Sgombriamo subito il campo da possibili fraintendimenti:  non siamo contrari a priori all’itticoltura che al contrario riteniamo rappresenti il futuro della pesca per il progressivo esaurirsi della fauna marina causato da uno sfruttamento eccessivo, né siamo tra coloro che sostengono la necessità di realizzare pure un qualcosa ma  non nel mio cortile.  Un tale modo di pensare non ci appartiene.

Ma oggettivamente, posizionare a mare sottocosta, nella zona a nord di Civitavecchia, delle grosse gabbie galleggianti per praticarvi l’itticoltura ci sembra davvero un’idea sconsiderata  stante l’esiguità della linea costiera del nostro comune peraltro già gravata da una serie di servitù che la riducono sensibilmente. Infatti, a ridosso de La Frasca, peraltro di recente elevata al rango di monumento naturale, una superficie di mare enorme, di ben 150 ettari, sarebbe così impegnata dalla acquacoltura.

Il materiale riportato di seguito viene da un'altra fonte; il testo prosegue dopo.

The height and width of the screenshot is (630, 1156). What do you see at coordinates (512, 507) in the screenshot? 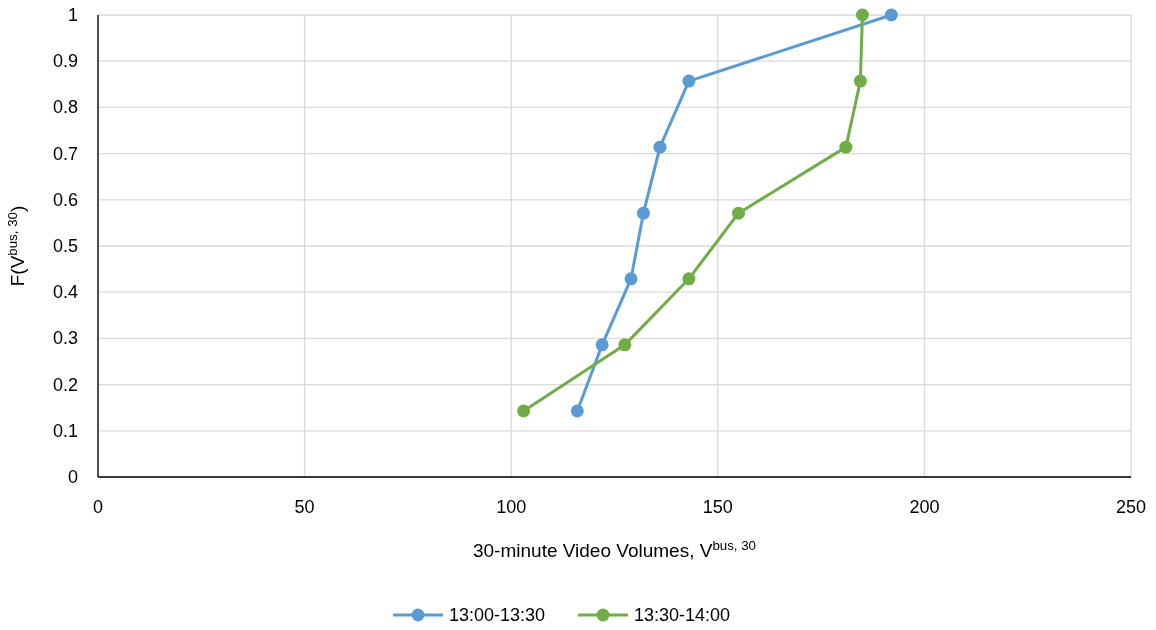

A questo punto, conseguono due ordini di problemi. Uno generato dalla diluizione dei nutrienti e delle feci prodotti dall’impianto, che andrebbe ad aggiungersi allo sversamento a mare dell’attuale impianto a terra, problema quest’ultimo ancora in fase di risoluzione. L’altro rappresentato dall’impedimento alla pesca e alla navigazione che ne verrebbe ai piccoli diportisti, per lo più abilitati a muovere entro le tre miglia, giacché la presenza della detta struttura li costringerebbe ad operare ad ogni uscita un lungo tragitto di aggiramento.

Qualora, insomma, il progetto andasse in porto, si arriverebbe all’assurdo che la  popolazione di una località marina verrebbe ancor più pesantemente estromessa dalla fruizione del proprio mare, asservita di fatto al funzionamento di strutture che teoricamente dovrebbero essere al servizio della comunità stessa.

In definitiva, si operi un cambiamento importante del modello di produzione,  praticando l’itticoltura  in gabbie galleggianti ma collocate in alto mare, e funzionanti con modalità compatibili con la tutela del territorio. Perché conseguire il profitto a discapito del consenso non produce vantaggi durevoli.